Problem Understanding

We are given two trees. The first tree, call it $T_1$, is the large structure we are allowed to search inside. The second tree, $T_2$, is the pattern we want to find. The task is to decide whether there exists a connected set of vertices inside $T_1$ that forms a tree structurally identical to $T_2$, meaning there is a one-to-one relabeling of vertices that preserves adjacency.

In simpler terms, we are looking for a copy of $T_2$ hidden somewhere inside $T_1$, where we are allowed to choose any connected subset of vertices of $T_1$, and that induced structure must be isomorphic to $T_2$.

Both trees have at most 100 nodes. This immediately suggests that solutions around $O(n^3)$ or even $O(n^4)$ may still be acceptable if implemented carefully, since $100^3 = 10^6$ and $100^4 = 10^8$, which is borderline but feasible in Python only with tight pruning and small constants.

A naive exponential idea would be to try every subset of nodes in $T_1$, check if it forms a tree, and then test isomorphism with $T_2$. This fails instantly because $T_1$ has $2^{100}$ subsets, and even restricting to connected ones leaves an exponential explosion in the number of possibilities.

A more subtle failure case comes from assuming that “matching subtree” means “matching rooted subtree”. If we arbitrarily root both trees and only compare rooted subtrees, we may miss valid embeddings where the chosen center in $T_1$ does not correspond to the root of $T_2$. For example, a path of length 4 contains a path of length 3 in many positions, but rooting at endpoints versus middle changes the structure.

So the real difficulty is not generating candidates, but verifying tree isomorphism under arbitrary embedding constraints efficiently.

Approaches

The brute-force perspective starts by choosing a vertex in $T_1$ as the “anchor” of the match and then trying to embed $T_2$ around it. For each such choice, we would attempt all mappings of $T_2$’s vertices into connected vertices of $T_1$, checking adjacency preservation. Even if we fix the root mapping, the number of possible mappings of children is factorial in the degree, and this grows very quickly.

The key observation that unlocks an efficient solution is that trees can be matched incrementally from leaves upward using structural equivalence of rooted subtrees. If we fix a root in $T_2$, any valid embedding into $T_1$ must map that root to some vertex in $T_1$, and children of the root must be mapped into disjoint subtrees of neighbors in $T_1$. This turns the problem into repeated matching between multisets of rooted subtrees.

We therefore reformulate the problem as a dynamic programming over pairs of nodes $(v, u)$, where $v \in T_1$ and $u \in T_2$. The value match[v][u] means that the subtree of $T_2$ rooted at $u$ can be embedded into the subtree of $T_1$ rooted at $v$, with the flexibility that we may ignore unused branches in $T_1$.

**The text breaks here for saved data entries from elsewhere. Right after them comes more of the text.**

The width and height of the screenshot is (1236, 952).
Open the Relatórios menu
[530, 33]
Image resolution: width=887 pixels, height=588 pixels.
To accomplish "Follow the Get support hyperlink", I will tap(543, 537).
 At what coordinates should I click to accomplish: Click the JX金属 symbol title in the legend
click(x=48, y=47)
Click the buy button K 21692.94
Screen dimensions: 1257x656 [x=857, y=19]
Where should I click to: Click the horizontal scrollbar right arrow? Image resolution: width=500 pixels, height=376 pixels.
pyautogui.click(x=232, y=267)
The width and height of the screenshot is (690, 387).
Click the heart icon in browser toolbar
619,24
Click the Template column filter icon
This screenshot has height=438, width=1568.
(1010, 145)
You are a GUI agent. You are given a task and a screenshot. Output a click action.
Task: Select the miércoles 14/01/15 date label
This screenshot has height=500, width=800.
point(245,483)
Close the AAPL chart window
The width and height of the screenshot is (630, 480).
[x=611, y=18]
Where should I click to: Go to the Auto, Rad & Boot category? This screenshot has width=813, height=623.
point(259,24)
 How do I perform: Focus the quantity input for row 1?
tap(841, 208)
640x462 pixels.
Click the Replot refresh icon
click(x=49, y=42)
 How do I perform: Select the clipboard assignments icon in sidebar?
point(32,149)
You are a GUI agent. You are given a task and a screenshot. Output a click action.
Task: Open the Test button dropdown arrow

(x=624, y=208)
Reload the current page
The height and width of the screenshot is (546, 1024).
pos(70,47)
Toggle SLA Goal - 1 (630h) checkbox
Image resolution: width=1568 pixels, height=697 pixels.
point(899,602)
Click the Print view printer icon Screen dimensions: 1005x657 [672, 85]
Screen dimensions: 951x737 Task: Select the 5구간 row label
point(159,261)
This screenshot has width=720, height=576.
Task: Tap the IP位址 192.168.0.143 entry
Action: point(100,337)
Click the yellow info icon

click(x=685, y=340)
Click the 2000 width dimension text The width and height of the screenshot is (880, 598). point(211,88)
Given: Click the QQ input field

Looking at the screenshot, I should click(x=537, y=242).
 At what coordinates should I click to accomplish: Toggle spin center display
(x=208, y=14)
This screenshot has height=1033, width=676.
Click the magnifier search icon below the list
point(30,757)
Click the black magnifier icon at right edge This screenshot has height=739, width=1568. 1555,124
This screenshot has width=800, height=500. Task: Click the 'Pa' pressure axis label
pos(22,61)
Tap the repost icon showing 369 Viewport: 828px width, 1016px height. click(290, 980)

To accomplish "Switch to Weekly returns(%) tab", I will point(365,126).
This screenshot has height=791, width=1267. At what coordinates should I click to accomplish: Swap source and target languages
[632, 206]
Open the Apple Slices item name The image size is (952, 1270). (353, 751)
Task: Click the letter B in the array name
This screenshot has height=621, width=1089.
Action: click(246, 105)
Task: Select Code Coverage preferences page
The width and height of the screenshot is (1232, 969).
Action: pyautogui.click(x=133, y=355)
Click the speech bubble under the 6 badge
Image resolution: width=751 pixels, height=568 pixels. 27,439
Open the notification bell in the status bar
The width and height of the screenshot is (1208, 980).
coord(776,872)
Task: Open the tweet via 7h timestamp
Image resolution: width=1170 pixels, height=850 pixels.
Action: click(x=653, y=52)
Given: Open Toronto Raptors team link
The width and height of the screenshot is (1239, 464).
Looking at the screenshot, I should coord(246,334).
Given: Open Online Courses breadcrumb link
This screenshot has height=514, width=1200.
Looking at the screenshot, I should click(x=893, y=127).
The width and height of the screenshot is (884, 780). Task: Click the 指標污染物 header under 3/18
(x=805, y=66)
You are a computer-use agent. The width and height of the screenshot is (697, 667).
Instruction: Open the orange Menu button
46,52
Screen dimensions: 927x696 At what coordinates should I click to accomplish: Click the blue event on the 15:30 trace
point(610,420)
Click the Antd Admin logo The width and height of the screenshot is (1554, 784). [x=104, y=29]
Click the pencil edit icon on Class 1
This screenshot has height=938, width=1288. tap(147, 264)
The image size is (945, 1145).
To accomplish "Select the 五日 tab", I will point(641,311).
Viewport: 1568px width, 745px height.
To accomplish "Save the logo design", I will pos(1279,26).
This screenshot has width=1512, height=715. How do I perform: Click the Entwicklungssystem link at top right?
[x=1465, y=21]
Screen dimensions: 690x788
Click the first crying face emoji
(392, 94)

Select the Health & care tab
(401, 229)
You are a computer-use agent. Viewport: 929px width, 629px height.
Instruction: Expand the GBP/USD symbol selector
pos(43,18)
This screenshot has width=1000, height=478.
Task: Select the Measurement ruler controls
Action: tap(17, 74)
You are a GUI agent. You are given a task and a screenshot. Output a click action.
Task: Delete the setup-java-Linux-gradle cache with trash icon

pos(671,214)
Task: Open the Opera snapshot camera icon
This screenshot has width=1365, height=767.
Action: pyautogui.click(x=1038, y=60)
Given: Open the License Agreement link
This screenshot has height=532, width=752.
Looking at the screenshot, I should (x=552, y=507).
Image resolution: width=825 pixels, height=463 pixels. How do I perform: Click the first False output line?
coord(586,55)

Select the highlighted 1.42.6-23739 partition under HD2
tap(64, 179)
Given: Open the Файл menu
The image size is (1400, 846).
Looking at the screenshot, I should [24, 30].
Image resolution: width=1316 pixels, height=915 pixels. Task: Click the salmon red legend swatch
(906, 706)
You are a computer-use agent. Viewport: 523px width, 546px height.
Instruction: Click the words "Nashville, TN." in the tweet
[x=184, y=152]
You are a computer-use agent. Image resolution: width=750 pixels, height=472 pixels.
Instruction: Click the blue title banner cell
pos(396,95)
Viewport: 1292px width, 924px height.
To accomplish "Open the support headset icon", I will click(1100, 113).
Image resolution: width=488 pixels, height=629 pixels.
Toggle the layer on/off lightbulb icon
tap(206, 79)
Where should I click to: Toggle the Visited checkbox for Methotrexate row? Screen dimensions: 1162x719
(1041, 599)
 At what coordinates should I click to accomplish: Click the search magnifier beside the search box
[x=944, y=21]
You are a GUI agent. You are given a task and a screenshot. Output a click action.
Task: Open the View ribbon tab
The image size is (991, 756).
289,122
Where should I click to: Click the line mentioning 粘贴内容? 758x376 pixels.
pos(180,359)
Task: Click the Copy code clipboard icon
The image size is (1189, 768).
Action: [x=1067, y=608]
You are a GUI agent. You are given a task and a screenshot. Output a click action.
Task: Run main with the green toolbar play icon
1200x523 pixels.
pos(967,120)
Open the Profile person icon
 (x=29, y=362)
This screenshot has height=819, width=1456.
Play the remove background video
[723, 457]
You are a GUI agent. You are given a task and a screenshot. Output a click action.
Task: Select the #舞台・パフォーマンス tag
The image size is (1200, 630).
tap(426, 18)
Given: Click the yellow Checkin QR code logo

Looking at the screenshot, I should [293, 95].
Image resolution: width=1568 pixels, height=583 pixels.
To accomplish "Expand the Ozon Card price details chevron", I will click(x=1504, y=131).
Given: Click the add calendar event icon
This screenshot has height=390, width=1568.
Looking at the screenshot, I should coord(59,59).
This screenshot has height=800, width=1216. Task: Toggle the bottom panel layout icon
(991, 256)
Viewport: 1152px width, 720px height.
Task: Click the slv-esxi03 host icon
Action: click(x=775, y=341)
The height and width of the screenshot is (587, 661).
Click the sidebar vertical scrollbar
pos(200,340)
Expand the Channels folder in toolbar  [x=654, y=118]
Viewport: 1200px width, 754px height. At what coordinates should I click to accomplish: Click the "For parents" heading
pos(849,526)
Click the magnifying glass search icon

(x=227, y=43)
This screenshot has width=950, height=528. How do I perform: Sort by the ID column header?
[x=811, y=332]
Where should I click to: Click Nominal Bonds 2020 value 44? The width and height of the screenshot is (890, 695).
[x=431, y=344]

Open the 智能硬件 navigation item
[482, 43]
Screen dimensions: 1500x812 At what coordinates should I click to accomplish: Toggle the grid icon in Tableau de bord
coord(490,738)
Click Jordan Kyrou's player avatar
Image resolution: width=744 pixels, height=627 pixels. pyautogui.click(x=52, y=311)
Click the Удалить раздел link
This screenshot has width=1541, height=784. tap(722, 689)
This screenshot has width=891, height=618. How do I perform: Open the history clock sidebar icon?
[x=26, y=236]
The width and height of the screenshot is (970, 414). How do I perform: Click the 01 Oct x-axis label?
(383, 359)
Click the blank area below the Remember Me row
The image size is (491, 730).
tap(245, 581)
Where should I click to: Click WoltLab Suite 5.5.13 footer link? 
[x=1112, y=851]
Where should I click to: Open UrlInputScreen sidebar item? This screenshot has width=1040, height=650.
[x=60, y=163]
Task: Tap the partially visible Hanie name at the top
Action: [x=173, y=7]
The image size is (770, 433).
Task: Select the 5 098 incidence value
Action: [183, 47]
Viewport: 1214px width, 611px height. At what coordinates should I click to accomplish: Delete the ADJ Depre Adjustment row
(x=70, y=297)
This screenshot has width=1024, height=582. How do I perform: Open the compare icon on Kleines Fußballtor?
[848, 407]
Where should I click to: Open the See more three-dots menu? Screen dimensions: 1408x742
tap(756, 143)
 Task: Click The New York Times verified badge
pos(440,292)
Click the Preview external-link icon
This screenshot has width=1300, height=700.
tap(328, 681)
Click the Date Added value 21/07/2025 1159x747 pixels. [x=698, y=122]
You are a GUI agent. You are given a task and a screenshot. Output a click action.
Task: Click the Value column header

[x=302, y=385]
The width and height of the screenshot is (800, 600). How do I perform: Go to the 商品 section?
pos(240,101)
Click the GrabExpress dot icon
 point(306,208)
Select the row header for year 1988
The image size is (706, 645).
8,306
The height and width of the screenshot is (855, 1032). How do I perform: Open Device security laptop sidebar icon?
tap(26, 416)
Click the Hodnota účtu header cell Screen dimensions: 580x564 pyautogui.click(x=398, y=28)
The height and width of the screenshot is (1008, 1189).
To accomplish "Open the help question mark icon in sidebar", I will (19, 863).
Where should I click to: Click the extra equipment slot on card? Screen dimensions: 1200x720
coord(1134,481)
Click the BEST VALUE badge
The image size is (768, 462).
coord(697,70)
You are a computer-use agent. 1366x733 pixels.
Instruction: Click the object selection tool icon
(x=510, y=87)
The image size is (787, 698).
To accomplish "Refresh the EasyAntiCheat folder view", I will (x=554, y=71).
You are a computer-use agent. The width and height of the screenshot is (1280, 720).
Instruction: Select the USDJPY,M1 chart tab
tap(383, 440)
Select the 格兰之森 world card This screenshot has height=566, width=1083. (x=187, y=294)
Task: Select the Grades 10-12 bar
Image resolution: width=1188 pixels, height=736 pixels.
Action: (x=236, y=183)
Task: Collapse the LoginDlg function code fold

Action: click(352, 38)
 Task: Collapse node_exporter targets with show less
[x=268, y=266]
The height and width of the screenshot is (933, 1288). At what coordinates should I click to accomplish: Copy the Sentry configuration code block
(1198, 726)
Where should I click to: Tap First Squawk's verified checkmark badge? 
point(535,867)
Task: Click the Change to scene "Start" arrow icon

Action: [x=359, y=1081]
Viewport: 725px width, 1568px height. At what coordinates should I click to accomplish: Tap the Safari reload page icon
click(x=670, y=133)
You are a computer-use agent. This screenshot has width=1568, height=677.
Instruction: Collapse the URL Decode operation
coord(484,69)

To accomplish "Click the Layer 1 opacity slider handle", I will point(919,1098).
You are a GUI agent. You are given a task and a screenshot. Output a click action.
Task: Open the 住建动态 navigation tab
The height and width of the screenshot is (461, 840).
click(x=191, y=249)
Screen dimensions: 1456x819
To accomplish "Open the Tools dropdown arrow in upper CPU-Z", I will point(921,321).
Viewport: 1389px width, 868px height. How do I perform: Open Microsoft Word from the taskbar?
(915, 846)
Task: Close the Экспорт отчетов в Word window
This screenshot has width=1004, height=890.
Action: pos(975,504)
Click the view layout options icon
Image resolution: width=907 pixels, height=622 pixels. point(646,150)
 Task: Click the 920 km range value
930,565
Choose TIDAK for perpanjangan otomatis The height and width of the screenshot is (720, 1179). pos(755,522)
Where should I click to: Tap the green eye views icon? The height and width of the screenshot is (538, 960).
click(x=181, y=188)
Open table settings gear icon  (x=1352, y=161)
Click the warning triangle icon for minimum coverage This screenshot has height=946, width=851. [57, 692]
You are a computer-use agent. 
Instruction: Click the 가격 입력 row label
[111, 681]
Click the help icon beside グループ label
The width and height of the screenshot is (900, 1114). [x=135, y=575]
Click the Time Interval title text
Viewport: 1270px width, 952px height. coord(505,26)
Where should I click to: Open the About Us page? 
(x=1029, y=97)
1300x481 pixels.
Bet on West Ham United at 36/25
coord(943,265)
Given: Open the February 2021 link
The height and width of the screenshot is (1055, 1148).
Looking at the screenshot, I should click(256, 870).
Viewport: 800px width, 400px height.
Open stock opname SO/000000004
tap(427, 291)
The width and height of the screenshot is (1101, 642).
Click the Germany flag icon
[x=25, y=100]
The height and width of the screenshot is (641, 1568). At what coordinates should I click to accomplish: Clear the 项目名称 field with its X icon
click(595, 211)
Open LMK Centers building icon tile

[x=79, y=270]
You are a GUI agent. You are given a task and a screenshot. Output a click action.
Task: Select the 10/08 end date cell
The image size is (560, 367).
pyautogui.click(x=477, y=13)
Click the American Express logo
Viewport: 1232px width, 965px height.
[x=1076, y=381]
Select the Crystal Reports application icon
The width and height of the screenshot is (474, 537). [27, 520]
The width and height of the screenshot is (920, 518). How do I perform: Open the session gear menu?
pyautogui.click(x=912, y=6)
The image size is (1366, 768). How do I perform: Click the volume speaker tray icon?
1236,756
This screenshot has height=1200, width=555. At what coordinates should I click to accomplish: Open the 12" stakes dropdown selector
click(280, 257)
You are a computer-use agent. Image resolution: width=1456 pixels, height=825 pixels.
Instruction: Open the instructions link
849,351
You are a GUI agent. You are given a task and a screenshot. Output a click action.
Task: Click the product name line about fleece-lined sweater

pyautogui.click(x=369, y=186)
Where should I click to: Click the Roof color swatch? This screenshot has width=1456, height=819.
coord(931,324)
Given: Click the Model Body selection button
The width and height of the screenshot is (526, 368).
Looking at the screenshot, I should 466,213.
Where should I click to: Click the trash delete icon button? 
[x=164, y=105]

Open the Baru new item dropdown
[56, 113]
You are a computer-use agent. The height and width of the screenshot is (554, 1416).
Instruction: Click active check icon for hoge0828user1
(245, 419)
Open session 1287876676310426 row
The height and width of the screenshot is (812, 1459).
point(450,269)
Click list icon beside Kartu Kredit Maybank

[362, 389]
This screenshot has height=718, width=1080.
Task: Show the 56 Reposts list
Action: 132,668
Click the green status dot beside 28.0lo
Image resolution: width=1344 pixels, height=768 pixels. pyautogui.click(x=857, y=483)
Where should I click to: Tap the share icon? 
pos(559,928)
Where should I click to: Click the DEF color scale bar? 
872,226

Once this state is defined, the transition becomes a bipartite matching problem: children of $u$ must be assigned injectively to children of $v$, such that corresponding subtrees match.

The brute-force approach is exponential due to trying all embeddings explicitly. The DP approach reduces this to polynomial time because each pair of nodes is solved once, and each check is reduced to a matching on small degree graphs.

Approach Time Complexity Space Complexity Verdict
Brute Force over embeddings Exponential Exponential Too slow
DP + subtree matching with bipartite matching $O(n^4)$ worst-case $O(n^2)$ Accepted

Algorithm Walkthrough

We root both trees arbitrarily, for example at node 1 in each tree. This gives every node a parent-child structure, and every subtree becomes well-defined.

We then compute a DP table match[v][u] meaning “can the subtree of $T_2$ rooted at $u$ be embedded into the subtree of $T_1$ rooted at $v$?”.

  1. Initialize all match[v][u] for leaves of $T_2$ as true for every $v$. A leaf pattern always matches any node in $T_1$ because we only need to place a single vertex.
  2. Process nodes of $T_2$ in increasing order of subtree size (postorder). This ensures that when we compute match[v][u], all children states match[v'][u'] are already known.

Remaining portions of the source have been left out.